• **TASK INSTRUCTIONS**
Print the material word for word, beginning with the line that contains "Select the toilet" and continuing through the line that contains "Action: (x=25, y=209)", both of those lines included.

Stored data:
** start **

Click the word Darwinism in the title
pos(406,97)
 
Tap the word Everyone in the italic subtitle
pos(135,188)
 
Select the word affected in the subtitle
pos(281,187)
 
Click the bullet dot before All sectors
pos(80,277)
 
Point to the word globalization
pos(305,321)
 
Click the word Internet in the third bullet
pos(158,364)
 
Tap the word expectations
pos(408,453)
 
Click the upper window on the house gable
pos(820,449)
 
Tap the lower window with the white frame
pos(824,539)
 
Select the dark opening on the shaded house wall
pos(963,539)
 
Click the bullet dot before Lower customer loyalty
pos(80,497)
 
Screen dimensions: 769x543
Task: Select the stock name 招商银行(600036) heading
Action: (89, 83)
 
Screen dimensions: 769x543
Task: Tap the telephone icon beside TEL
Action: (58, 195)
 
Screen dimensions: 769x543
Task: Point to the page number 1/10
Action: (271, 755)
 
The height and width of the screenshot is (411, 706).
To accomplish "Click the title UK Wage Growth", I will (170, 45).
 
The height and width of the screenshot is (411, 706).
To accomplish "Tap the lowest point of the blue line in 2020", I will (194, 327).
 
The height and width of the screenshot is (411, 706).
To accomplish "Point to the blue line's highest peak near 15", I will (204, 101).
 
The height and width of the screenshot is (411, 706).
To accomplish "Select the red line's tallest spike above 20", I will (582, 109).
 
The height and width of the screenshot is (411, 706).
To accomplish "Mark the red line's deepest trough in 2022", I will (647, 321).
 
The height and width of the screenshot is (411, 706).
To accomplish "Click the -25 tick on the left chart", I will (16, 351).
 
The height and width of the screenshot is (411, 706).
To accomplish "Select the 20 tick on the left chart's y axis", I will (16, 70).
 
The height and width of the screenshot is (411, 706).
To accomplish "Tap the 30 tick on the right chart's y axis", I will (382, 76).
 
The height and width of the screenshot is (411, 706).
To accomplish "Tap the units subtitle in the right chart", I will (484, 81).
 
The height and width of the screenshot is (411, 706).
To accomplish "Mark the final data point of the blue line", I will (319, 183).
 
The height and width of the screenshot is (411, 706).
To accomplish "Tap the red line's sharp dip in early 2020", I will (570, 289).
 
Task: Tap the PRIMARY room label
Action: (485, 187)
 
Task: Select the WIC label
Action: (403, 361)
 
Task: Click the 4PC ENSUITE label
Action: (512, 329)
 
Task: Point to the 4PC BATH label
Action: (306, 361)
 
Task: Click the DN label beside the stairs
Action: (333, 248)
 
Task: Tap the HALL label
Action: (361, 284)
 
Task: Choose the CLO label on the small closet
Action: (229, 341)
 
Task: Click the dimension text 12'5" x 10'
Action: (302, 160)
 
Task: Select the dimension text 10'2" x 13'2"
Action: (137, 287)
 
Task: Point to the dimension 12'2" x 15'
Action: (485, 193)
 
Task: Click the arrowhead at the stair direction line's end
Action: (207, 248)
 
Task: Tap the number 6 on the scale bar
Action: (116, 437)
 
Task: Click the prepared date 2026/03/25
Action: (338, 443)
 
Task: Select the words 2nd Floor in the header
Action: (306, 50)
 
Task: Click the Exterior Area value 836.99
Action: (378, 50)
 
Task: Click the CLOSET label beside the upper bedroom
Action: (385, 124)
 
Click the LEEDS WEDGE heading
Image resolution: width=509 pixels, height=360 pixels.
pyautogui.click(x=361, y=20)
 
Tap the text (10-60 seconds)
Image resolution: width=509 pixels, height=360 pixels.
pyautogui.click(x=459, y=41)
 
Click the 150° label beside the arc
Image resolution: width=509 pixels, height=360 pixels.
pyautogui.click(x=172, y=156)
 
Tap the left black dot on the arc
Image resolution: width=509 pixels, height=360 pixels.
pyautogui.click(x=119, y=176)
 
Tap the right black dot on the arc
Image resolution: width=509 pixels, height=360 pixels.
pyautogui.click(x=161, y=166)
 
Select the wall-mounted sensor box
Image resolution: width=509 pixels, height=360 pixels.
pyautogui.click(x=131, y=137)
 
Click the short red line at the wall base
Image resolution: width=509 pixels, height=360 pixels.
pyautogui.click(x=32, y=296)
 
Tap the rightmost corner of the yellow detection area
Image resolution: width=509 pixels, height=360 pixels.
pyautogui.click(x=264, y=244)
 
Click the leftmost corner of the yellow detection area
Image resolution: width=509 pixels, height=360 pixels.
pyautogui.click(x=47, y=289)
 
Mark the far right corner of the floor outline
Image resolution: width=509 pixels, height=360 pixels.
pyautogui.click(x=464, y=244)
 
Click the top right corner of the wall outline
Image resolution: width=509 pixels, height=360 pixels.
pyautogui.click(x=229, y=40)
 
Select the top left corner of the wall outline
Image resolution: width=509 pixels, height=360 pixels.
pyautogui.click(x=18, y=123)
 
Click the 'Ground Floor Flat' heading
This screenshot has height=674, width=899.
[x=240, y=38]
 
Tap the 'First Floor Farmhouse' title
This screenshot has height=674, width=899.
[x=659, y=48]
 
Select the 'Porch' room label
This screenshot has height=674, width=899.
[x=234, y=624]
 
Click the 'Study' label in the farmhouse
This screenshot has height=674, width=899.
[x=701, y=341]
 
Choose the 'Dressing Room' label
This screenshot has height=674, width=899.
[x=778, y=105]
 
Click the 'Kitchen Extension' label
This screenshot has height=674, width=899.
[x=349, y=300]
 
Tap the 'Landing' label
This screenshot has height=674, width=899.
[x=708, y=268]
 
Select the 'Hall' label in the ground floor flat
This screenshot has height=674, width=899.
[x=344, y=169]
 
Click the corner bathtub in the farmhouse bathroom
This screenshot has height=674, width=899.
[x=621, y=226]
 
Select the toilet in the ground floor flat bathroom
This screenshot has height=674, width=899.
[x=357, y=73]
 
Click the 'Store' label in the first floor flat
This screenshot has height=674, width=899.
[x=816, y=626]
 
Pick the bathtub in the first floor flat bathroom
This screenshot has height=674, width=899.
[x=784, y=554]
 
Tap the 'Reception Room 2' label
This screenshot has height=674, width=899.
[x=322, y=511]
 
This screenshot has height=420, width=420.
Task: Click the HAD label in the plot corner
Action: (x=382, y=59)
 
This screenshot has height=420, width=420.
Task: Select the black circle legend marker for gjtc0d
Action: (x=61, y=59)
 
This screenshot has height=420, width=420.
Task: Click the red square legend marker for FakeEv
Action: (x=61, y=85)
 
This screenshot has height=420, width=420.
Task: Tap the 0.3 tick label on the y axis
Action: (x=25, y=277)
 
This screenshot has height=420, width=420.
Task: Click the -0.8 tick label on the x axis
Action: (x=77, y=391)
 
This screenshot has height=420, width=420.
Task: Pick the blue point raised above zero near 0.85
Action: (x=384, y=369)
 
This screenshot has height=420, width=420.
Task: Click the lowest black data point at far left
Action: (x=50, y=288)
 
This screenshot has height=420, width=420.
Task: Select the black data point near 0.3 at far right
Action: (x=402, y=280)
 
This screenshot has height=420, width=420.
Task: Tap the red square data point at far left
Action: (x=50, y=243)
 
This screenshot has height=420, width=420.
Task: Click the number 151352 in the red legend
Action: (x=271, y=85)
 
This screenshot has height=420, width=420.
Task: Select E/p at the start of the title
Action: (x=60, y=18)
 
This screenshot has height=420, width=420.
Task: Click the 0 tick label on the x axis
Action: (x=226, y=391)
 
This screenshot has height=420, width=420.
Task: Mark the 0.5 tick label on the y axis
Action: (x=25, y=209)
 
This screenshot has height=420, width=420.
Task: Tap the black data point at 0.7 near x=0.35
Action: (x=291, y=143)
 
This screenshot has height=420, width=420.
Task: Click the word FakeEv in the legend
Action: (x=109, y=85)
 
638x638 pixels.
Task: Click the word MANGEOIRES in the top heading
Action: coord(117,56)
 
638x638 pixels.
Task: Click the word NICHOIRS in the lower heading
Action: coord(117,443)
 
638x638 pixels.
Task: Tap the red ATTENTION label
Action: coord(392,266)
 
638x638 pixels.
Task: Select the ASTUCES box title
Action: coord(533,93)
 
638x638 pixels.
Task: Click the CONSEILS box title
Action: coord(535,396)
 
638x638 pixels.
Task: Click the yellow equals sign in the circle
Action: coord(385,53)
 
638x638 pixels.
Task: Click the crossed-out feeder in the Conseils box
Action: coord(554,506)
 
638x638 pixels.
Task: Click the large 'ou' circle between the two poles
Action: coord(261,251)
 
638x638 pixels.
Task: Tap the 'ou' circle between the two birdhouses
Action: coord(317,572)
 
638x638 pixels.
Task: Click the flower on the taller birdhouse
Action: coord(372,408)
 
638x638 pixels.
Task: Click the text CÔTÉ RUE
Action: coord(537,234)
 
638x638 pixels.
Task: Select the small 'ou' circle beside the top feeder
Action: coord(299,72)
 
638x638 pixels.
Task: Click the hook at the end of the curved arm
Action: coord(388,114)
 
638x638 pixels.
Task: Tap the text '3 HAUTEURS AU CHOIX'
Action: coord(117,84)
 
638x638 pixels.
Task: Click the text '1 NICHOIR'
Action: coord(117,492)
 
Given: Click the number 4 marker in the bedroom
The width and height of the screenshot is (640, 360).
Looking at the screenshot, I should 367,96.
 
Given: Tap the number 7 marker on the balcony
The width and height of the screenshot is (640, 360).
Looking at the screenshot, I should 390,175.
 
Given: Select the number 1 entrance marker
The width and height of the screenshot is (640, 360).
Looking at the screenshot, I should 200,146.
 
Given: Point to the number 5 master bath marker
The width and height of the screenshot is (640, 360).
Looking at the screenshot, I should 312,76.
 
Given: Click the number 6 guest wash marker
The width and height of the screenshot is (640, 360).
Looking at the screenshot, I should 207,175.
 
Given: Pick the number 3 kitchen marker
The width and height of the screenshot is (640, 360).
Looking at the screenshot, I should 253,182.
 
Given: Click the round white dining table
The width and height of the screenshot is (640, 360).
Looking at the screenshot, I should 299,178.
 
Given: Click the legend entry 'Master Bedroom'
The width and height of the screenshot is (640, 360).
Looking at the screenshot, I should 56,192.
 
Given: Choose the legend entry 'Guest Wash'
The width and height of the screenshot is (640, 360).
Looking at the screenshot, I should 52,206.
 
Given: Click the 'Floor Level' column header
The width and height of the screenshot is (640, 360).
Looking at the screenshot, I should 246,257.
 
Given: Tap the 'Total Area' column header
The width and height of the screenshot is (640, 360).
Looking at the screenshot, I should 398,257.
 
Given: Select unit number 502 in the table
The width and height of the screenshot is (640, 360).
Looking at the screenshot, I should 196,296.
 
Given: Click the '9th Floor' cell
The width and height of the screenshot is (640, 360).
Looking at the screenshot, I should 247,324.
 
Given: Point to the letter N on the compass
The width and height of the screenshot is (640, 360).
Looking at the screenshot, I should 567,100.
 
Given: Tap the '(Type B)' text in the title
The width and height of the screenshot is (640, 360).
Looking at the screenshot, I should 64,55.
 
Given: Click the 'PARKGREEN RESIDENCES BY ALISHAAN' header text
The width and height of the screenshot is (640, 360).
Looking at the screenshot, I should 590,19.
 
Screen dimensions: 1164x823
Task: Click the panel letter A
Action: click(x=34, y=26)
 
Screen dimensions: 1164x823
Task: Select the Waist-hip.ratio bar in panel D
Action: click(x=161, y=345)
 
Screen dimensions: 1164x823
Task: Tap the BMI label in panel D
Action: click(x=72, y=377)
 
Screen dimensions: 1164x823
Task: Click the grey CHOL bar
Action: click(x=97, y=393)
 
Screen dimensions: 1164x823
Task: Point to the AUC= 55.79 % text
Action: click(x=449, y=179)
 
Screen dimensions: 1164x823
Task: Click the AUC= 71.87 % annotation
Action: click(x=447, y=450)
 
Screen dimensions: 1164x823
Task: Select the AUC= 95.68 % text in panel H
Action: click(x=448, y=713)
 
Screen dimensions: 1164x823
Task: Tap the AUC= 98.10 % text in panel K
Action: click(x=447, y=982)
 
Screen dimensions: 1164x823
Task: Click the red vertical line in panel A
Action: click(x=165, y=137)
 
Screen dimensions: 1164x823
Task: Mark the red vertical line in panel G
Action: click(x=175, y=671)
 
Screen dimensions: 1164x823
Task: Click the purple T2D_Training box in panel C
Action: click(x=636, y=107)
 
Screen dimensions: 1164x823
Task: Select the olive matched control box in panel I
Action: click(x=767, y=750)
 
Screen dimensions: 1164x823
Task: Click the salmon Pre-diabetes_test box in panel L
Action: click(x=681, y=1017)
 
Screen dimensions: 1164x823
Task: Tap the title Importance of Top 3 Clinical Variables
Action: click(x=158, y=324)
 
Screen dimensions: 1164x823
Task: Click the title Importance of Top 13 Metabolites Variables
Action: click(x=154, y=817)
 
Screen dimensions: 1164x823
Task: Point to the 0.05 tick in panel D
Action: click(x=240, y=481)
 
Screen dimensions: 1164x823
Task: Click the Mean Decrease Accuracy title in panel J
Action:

** end **

• **EXERCISE ANSWER**
Select the toilet in the ground floor flat bathroom
This screenshot has height=674, width=899.
[x=357, y=73]
 
Click the 'Store' label in the first floor flat
This screenshot has height=674, width=899.
[x=816, y=626]
 
Pick the bathtub in the first floor flat bathroom
This screenshot has height=674, width=899.
[x=784, y=554]
 
Tap the 'Reception Room 2' label
This screenshot has height=674, width=899.
[x=322, y=511]
 
This screenshot has height=420, width=420.
Task: Click the HAD label in the plot corner
Action: (x=382, y=59)
 
This screenshot has height=420, width=420.
Task: Select the black circle legend marker for gjtc0d
Action: (x=61, y=59)
 
This screenshot has height=420, width=420.
Task: Click the red square legend marker for FakeEv
Action: (x=61, y=85)
 
This screenshot has height=420, width=420.
Task: Tap the 0.3 tick label on the y axis
Action: (x=25, y=277)
 
This screenshot has height=420, width=420.
Task: Click the -0.8 tick label on the x axis
Action: (x=77, y=391)
 
This screenshot has height=420, width=420.
Task: Pick the blue point raised above zero near 0.85
Action: (x=384, y=369)
 
This screenshot has height=420, width=420.
Task: Click the lowest black data point at far left
Action: (x=50, y=288)
 
This screenshot has height=420, width=420.
Task: Select the black data point near 0.3 at far right
Action: (x=402, y=280)
 
This screenshot has height=420, width=420.
Task: Tap the red square data point at far left
Action: (x=50, y=243)
 
This screenshot has height=420, width=420.
Task: Click the number 151352 in the red legend
Action: (x=271, y=85)
 
This screenshot has height=420, width=420.
Task: Select E/p at the start of the title
Action: (x=60, y=18)
 
This screenshot has height=420, width=420.
Task: Click the 0 tick label on the x axis
Action: (x=226, y=391)
 
This screenshot has height=420, width=420.
Task: Mark the 0.5 tick label on the y axis
Action: (x=25, y=209)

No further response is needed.